**RECORDS SUPPLIED**.
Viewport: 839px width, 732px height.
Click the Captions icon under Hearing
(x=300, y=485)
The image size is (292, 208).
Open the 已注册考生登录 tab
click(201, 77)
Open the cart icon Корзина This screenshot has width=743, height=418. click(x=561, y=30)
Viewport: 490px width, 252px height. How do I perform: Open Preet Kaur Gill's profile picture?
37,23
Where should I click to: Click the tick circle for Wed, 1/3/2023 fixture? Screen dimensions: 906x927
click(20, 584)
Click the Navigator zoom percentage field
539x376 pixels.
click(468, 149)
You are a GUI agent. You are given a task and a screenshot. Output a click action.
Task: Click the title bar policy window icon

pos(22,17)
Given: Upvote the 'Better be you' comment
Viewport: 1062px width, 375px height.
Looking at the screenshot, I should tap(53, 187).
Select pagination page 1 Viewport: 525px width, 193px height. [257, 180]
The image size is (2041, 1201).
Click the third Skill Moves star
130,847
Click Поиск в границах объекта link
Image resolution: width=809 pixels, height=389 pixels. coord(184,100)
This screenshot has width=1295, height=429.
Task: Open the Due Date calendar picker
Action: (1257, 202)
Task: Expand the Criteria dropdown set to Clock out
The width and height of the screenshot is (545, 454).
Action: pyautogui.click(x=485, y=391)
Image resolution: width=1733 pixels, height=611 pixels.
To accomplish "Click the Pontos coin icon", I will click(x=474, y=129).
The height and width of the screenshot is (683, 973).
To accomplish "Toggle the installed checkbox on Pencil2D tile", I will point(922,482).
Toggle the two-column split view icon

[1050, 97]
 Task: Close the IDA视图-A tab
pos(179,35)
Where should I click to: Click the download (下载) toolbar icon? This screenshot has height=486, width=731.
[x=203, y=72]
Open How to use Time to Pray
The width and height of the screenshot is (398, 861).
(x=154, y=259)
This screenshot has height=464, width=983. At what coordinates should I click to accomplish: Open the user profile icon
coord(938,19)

**EXERCISE REQUIREMENTS**. The lines to return are those in the material above that hold "size".

**ANSWER**.
The image size is (292, 208).
The image size is (2041, 1201).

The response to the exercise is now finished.